Defining Moments: Gold rush

Defining Moments: Gold rush

[Narrator] Everybody loves gold, right? It’s shiny, it’s pretty and
it’s worth its weight in, well, gold. So you’d think New South
Wales Governor George Gipps would have been thrilled when, in 1844, Reverend William Clarke showed
him some gold he’d found, but … [George] Put it away, Mr Clarke, or we shall all have our throats cut! [Narrator] The government had responded with similar hostility to the gold finds of James McBrien in 1823. ♪ La la la La la ♪ And Polish scientist-explorers
John Lhotsky in 1834 and Pawel Strzelecki in 1839. [Man] Wombats, destroy! [Narrator] The government
feared gold fever would trigger a convict uprising. But it changed its tune
after 6000 Australians left to join the Californian
Gold Rush in 1849. Gold was the new black, and
the government announced a reward for the discovery of
commercial quantities of it. Edward Hargraves had
farmed sheep near Bathurst, harvested sea cucumbers
in the Torres Strait, and worked as a sailor,
publican, shopkeeper and steamship agent, all by the age of 33. It was time for a career change, and gold prospecting sounded fun.
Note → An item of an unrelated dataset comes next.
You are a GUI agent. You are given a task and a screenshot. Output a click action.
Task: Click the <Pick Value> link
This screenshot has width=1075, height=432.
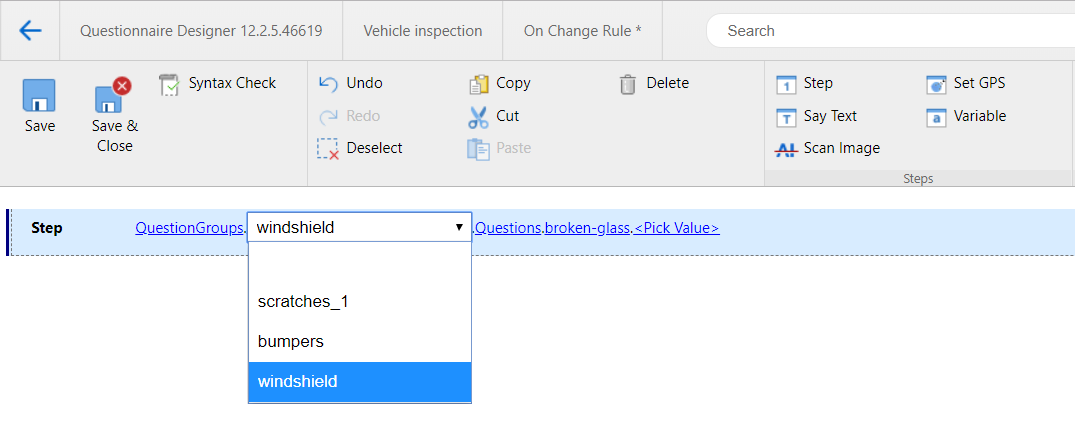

Hargraves, who’d rushed to California to stake his claim on the goldfields, rushed back to New South Wales to claim his stake of the reward. Everybody laughed when Hargraves announced he’d strike it rich near Bathurst, as it was just like California. But Hargraves would have the last laugh. He enlisted local boy John Lister, who’d already found gold in the area but naively neglected
to tell anyone about it. On 12 February 1851,
Hargraves followed Lister down Lewis Ponds Creek
and his luck panned out. [Edward] This is a memorable day in the history of New South Wales. I shall be a baronet,
you will be knighted, and my old horse will be stuffed, put in a glass case, and
sent to the British Museum. [Narrator] Hargraves’s tiny
specks were a flash in the pan, but Lister and his
friends, the Tom brothers, made larger finds. Hargraves told them he had
to leave on urgent business, and, oh, could he have all
the gold they’d found? Hargraves’s urgent business
was rushing to Sydney to dud them out of the reward. As the reward’s size was
dependent on gold produced, Hargraves told every man
and his dog about the find, even though Lister begged him not to. Fortune seekers flocked to a tent town Hargraves named Ophir,
after King Solomon’s legendary city of riches. There they hit pay dirt, and so Australia’s first
gold rush was born. [Man] Gold, gold to Australia, gold! [Narrator] A line of
would be gold-diggers stretched the 250 kilometres
from Sydney to Ophir. Towns emptied. Teachers deserted their students. Sailors left their ships stranded. Charlotte Godley complained
the loss of her runaway butler had forced her to open her own front door. Some struck it rich during the gold rush that swept through New
South Wales and Victoria from 1851 to the late 1860s. One miner put a five-pound note between two pieces of bread and ate it. Others showed their appreciation for visiting international artists by showering them with
flowers, and nuggets. [Woman] Ouch, that really hurt! [Narrator] But many
diggers threw away their jobs and families for a pipedream. Those who returned from
the goldfields empty-handed were described as mortified, half-starved, and crestfallen fellows, gaunt, savage, ragged, and reckless. Gold transformed Australia,
with the population quadrupling to 1.7 million by between 1851 and 1871. Agriculture flourished,
with new mouths to feed and ex-miners seeking
a future on the land. And gold allowed helped
democracy take root, as highlighted in our videos
on the Eureka uprising and secret ballot. The riches of the rush were
reinvested in modernising cities and massive railway
and irrigation projects to open new farmlands. Australians soon had the
highest standard of living on Earth. Hargraves, too, got rich, and refused to share
his 10,000 pound reward. In 1890, a New South Wales
Legislative Council inquiry found that Lister and the Toms were undoubtedly the first
discoverers of payable gold in Australia. But Lister didn’t
get to enjoy his victory, having dropped dead on the day
he was due to give evidence. The inquiry’s report was quietly shelved, and everyone still talks about
Hargraves as the gold guy. But who said history is fair?